- Date: 28 October – 3 November
- Edition: 8th
- Surface: Hard
- Location: Seoul, South Korea

Champions

Singles
- Nikoloz Basilashvili

Doubles
- Saketh Myneni / Ramkumar Ramanathan
- ← 2023 · Seoul Open Challenger · 2025 →

= 2024 Seoul Open Challenger =

The 2024 Seoul Open Challenger was a professional tennis tournament played on outdoor hard courts. It was the eighth edition of the tournament. It was part of the 2024 ATP Challenger Tour. It took place in Seoul, South Korea, between 28 October and 3 November 2024.

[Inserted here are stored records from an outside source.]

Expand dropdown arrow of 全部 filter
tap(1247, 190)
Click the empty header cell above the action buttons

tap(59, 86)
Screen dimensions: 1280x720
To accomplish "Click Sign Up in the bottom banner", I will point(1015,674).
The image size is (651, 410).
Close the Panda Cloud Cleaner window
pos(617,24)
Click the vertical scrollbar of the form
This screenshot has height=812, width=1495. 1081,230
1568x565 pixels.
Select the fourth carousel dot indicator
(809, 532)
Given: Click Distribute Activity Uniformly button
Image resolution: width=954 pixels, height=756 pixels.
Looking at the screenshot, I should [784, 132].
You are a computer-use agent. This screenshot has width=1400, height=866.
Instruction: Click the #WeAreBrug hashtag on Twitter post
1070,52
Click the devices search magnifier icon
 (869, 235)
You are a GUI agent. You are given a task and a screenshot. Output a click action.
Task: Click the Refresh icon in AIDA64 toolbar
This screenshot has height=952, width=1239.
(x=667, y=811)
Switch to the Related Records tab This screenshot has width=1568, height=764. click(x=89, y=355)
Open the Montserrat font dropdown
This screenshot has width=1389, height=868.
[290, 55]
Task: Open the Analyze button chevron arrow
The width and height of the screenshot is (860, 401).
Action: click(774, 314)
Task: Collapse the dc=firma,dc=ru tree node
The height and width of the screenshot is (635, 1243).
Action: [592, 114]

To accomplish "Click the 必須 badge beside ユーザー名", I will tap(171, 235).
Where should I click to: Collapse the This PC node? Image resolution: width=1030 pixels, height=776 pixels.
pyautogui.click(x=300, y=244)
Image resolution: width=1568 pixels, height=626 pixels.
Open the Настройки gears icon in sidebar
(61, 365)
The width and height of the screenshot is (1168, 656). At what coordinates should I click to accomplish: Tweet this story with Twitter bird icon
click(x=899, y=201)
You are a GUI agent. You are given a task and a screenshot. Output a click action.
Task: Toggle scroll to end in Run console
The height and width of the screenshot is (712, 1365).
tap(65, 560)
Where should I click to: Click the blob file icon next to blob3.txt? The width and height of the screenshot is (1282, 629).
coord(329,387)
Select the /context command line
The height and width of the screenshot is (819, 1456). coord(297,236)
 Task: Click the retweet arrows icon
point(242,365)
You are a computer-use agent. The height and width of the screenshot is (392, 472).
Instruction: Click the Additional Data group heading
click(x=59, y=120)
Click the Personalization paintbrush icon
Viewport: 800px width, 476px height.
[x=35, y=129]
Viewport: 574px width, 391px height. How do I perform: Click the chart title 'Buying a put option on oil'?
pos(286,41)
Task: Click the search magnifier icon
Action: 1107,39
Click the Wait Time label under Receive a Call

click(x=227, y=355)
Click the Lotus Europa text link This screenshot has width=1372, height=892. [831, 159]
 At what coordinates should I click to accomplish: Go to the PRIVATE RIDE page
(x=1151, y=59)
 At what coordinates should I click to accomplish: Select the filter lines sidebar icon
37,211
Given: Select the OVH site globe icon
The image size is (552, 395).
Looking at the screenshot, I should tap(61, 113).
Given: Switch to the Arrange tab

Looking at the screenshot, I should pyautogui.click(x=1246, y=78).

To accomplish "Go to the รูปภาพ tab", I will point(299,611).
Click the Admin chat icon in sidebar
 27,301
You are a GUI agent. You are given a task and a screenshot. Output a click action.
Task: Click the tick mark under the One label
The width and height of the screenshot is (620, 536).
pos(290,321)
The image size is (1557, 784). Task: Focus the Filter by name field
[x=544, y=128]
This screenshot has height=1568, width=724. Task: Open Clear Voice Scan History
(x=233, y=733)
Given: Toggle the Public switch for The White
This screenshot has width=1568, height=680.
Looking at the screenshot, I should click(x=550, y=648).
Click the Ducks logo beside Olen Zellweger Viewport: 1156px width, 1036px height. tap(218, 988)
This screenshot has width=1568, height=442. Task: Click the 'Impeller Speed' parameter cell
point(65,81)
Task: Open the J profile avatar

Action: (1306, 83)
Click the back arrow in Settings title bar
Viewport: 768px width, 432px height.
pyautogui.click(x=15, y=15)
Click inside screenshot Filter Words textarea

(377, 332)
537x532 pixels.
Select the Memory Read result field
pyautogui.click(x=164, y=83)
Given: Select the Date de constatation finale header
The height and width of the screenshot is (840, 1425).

==Singles main draw entrants==
=== Seeds ===

| Country | Player | Rank^{1} | Seed |
|---|---|---|---|
| JPN | Taro Daniel | 89 | 1 |
| USA | Mackenzie McDonald | 120 | 2 |
| USA | Nicolas Moreno de Alboran | 121 | 3 |
| TPE | Tseng Chun-hsin | 125 | 4 |
| KOR | Hong Seong-chan | 142 | 5 |
| HKG | Coleman Wong | 145 | 6 |
| FRA | Térence Atmane | 152 | 7 |
| JPN | Sho Shimabukuro | 178 | 8 |

- ^{1} Rankings as of 21 October 2024.

=== Other entrants ===
The following players received wildcards into the singles main draw:
- KOR Chung Hyeon
- KOR Chung Yun-seong
- KOR Shin San-hui

The following players received entry from the qualifying draw:
- JPN Hiroki Moriya
- ITA Julian Ocleppo
- THA Kasidit Samrej
- JPN Kaichi Uchida
- JPN Kaito Uesugi
- CHN Zhou Yi

The following player received entry as a lucky loser:
- CHN Cui Jie

==Champions==
===Singles===

- GEO Nikoloz Basilashvili def. JPN Taro Daniel 7–5, 6–4.

===Doubles===

- IND Saketh Myneni / IND Ramkumar Ramanathan def. USA Vasil Kirkov / NED Bart Stevens 6–4, 4–6, [10–3].